Data penjualan dan kecenderungan layanan ini serta layanan lain yang serupa menunjukkan bahwa ekonomi hiburan digital yang baru muncul akan berbeda secara radikal dari pasar massal zaman ini. Apabila industri hiburan abad keduapuluh bicara soal hit, abad keduapuluh satu juga akan bicara soal pasar kecil yang khusus atau niche.
Sudah terlalu lama kita ditindas oleh tirani aturan pembagi persekutuan terkecil, dibuat mati otak oleh film-film sukses dan lagu-lagu popular. Mengapa? Karena model ekonomi kita. Banyak asumsi kita tentang selera popular sesungguhnya didasarkan pada upaya penyesuaian pasokan dan permintaan yang buruk-sebagai reaksi pasar terhadap distribusi yang tidak efisien.

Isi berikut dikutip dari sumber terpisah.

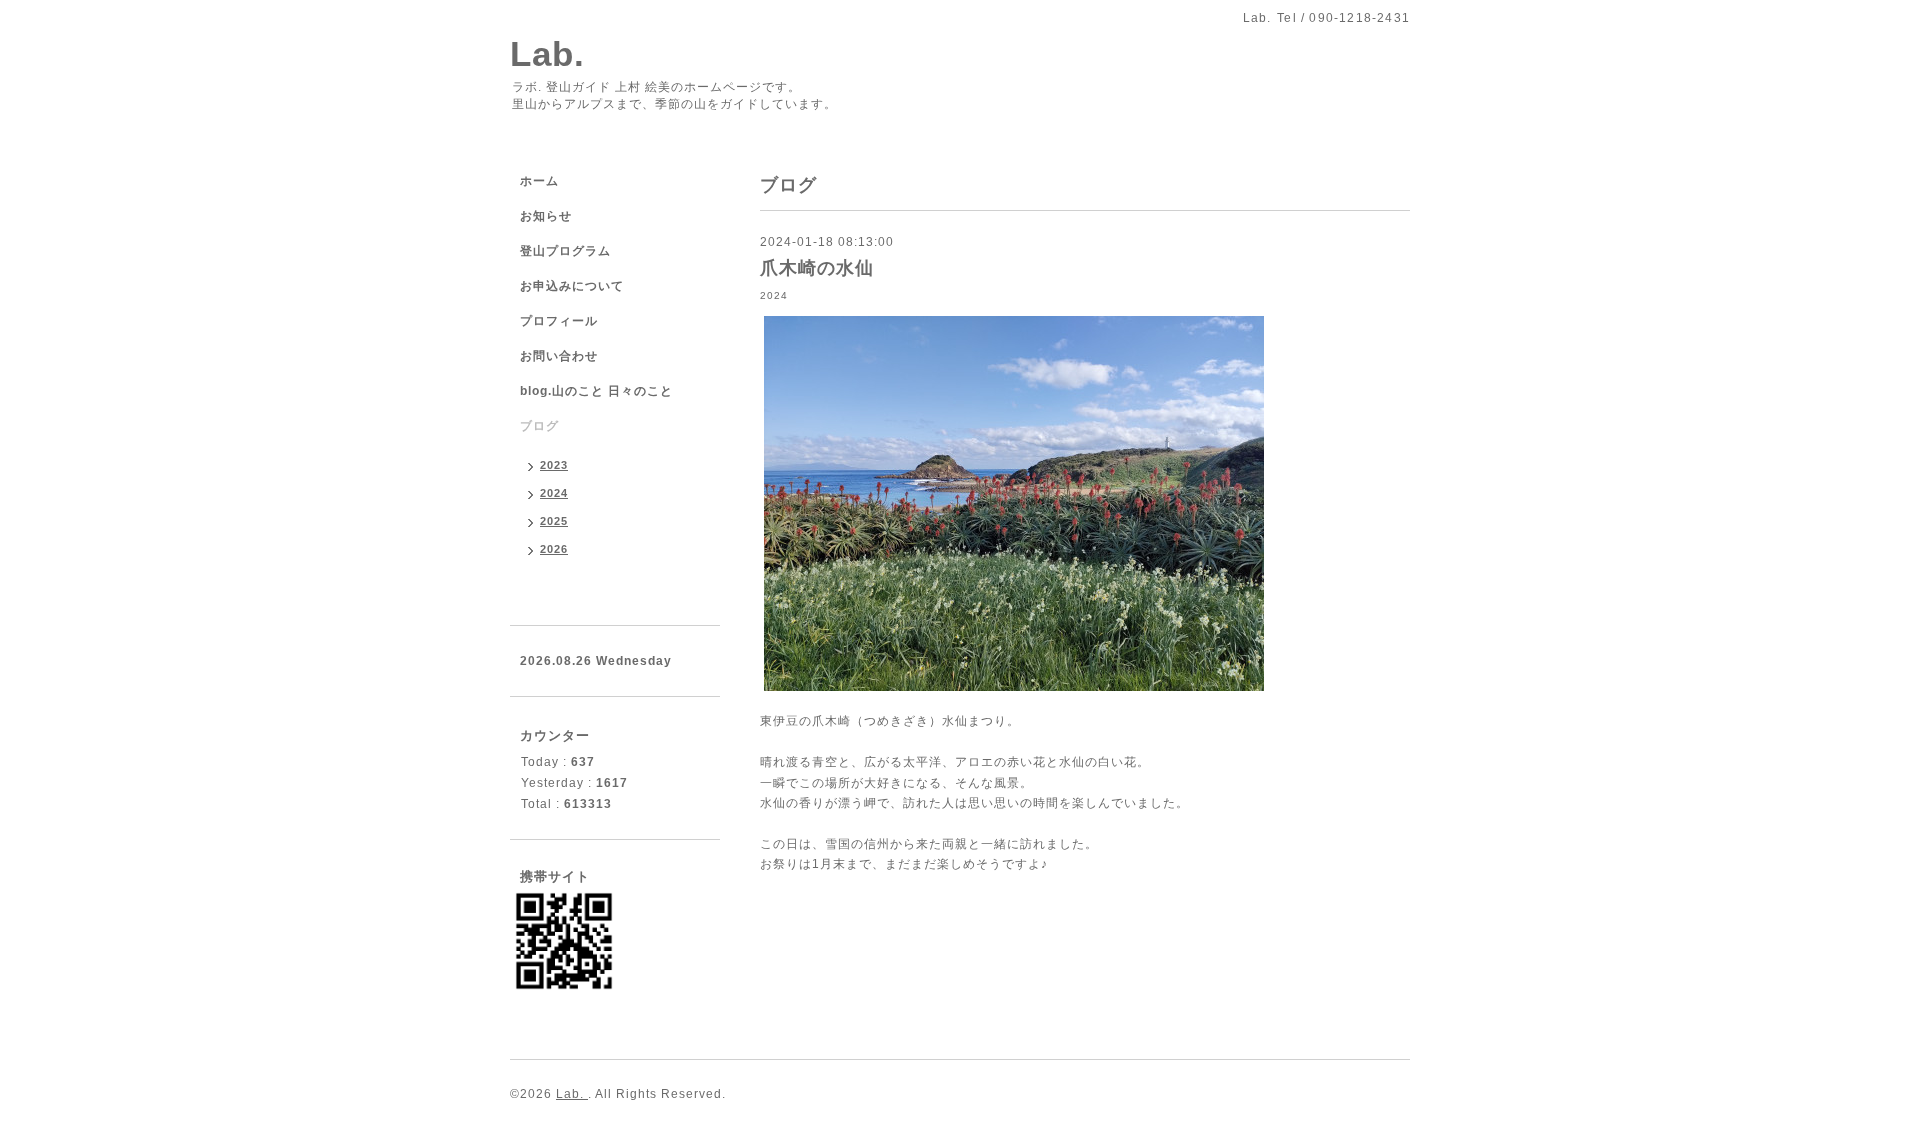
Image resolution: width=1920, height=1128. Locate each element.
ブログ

Masalah yang utama, andai istilah ini tepat, adalah bahwa kita hidup dalam dunia fisik, dan sampai belum lama ini, begitu pula sebagian besar media hiburan. Dunia seperti itu menerapkan pembatasan yang dramatic terhadap industri hiburan kita.
Disarikan dari buku: The Long Tail, Chris Anderson. Hal: 1-3.